◆ WORK INSTRUCTIONS: The reply to the records below should contain exactly the lines from the line with "Go back using the circular arrow button" through the line with "Task: Click the site title 学校法人 真徳寺学園", and nothing besides.

══ TASK DATA ══

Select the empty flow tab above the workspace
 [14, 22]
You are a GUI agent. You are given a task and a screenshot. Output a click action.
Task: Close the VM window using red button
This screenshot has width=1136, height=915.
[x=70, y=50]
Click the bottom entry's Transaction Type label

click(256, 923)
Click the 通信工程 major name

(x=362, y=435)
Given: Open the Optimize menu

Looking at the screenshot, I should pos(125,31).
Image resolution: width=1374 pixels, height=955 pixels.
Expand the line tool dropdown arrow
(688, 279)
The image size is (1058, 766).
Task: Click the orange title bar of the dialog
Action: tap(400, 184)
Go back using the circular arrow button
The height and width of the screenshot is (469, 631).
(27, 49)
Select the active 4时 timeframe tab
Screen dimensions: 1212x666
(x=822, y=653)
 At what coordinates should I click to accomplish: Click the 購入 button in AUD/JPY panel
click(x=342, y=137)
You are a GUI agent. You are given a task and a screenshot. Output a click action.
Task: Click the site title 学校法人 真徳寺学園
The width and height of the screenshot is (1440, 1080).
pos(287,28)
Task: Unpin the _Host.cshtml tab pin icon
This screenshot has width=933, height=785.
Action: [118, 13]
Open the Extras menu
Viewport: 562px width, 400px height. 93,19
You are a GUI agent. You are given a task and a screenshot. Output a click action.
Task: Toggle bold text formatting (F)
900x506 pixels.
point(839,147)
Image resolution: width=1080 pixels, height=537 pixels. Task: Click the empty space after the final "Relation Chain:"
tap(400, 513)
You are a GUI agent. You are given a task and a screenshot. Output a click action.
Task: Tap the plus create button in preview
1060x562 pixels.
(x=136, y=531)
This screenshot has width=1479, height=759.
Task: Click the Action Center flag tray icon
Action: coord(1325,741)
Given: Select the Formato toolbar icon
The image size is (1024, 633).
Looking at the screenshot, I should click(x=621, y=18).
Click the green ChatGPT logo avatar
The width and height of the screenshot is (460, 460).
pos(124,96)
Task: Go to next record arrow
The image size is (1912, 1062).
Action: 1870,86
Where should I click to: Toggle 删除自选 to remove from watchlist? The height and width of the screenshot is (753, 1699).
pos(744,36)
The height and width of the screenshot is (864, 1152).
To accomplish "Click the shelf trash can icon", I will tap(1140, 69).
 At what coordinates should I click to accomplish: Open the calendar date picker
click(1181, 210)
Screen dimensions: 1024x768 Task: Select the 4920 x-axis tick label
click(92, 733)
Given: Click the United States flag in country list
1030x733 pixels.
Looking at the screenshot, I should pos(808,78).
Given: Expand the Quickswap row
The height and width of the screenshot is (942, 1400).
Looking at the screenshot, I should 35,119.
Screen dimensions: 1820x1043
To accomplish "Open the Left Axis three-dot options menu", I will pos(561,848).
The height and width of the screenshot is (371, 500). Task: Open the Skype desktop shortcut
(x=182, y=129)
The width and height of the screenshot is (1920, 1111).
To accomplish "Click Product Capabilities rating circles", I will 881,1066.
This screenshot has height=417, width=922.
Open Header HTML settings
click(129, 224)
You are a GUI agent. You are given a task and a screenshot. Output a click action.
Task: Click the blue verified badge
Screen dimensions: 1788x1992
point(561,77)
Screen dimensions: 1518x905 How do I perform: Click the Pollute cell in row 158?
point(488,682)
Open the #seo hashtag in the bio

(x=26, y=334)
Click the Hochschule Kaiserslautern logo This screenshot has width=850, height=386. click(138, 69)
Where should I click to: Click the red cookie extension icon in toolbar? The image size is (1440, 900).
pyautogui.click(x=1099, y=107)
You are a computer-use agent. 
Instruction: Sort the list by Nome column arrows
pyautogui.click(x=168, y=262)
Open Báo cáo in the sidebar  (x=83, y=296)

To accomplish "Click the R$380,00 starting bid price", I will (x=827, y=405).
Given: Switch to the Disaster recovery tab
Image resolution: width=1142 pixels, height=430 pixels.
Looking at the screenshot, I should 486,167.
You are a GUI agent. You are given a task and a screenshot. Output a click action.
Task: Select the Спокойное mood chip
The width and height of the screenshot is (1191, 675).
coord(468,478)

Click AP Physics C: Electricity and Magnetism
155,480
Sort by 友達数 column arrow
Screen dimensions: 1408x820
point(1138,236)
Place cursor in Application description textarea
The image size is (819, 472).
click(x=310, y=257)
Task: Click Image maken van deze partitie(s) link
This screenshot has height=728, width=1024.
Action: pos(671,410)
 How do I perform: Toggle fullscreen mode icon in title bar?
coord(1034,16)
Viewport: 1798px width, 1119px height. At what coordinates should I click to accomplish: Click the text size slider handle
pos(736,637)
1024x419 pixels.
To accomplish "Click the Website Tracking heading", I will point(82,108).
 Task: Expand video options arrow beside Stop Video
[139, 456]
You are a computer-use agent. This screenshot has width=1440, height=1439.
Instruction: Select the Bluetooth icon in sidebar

═══

◆ RESULT OF THIS TASK:
Go back using the circular arrow button
The height and width of the screenshot is (469, 631).
(27, 49)
Select the active 4时 timeframe tab
Screen dimensions: 1212x666
(x=822, y=653)
 At what coordinates should I click to accomplish: Click the 購入 button in AUD/JPY panel
click(x=342, y=137)
You are a GUI agent. You are given a task and a screenshot. Output a click action.
Task: Click the site title 学校法人 真徳寺学園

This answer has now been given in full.